The Enigma Machine

Discussion in 'World War 2' started by Keith, Nov 29, 2010.

  1. Keith

    Keith New Member

    Reading "The U-Boat Hunters " by Anthony Watts, I was amazed to learn, that just before the war, British Intelligence had been presented with the German military cypher machine "Enigma", stolen by Polish Inelligence 0perators.
    I always thought it had been discovered and stolen by our naval forces after the capture of a German submarine.

    Cheers
    Keith DCXVIII
     
  2. spidge

    spidge Active Member

    IIRC The poles actually received an enigma machine in the post from Germany in 1938. They stripped it down and copied it in 24 hours.
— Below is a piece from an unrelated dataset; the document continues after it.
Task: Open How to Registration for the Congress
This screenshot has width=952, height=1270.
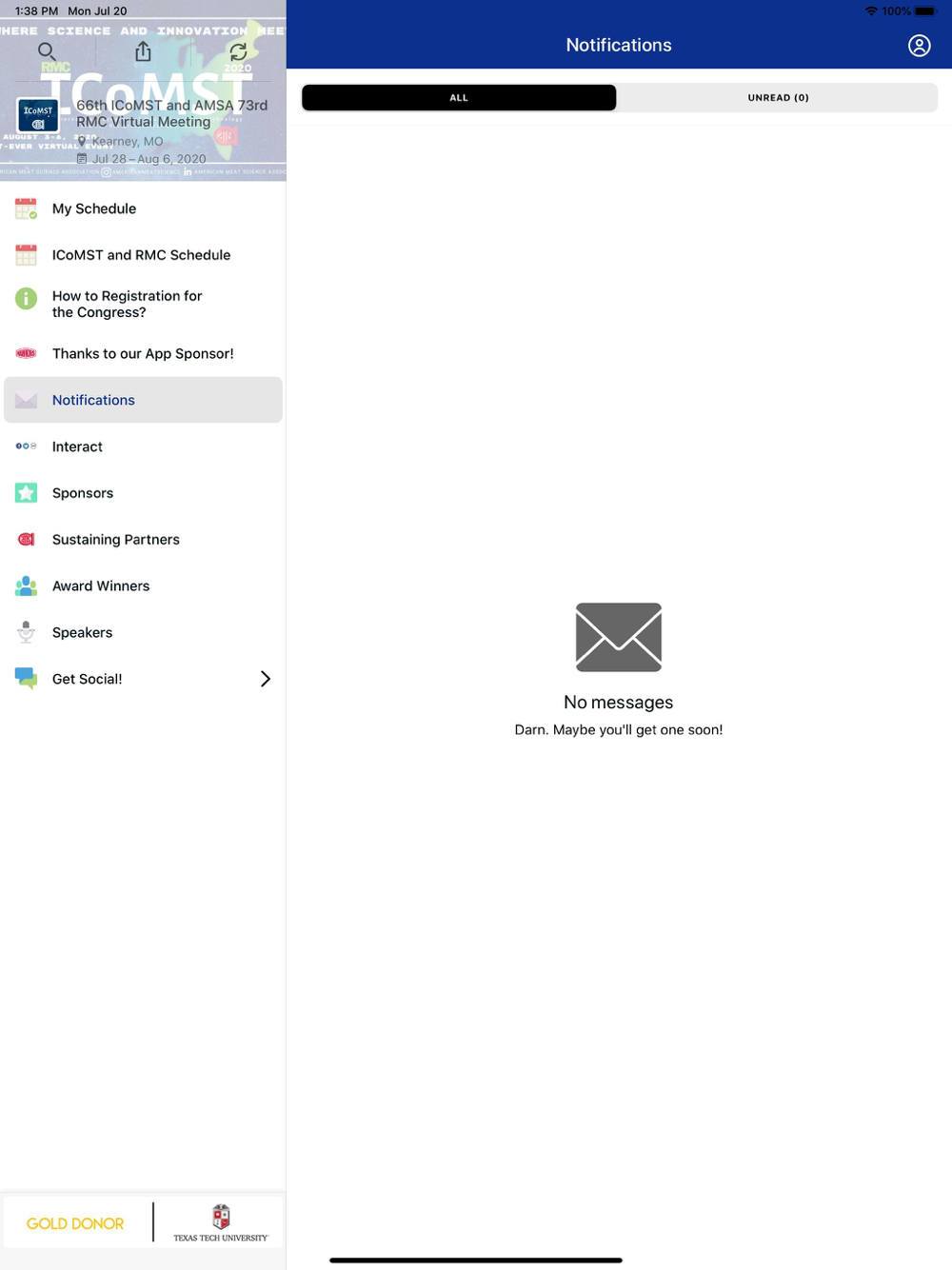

They worked on it, cracked the code and got their findings and material to the British. Funnily their people were not allowed to work on it at Bletchley Park as they were thought to be a security risk.

    Cheers

    Geoff
     
  3. Keith

    Keith New Member

    Hi Geoff,
    Thanks for that, little snippets keep coming up where the info we thought we knew proves false.
    I thnk in this case I was taking the silver screen as the my trusted informant, not the most reliable source!!!!
    Hope you and your mates are OK and not having barbies in the bush at this time of the year, we are knee deep in snow.
    If you can catch Malcolm MacKintyre on Tele down there, makes his "chaos" bus joke a liitle bitter.

    Cheers
    Keith DCXIX.
     
  4. Canberra Man

    Canberra Man New Member

    Hi Keith.
    Jokingly, once a gunner always a gunner! I was Royal Artillery 3.7 ack ack. Three months after demob I signed on in the Royal Air Force 617 Squadron on Lincolns and then the Canberra. Did 6 months detachment dropping thousand pounders on the terrs.

    Ken
     
  5. philsr

    philsr New Member

    Interestingly the Enigma Machine was a commercial encripting machine that was available on the open market for a few years before WW2. The commercial version was apparently somewhat simpler because it did not have the plug board that the German military had. I have also heard that various contries used Enigma machines after WW2 because they were considered better than their own encripting devices. The story goes that Blechley Park were reading all of the traffic from these countries, a good scam if you can get away with it.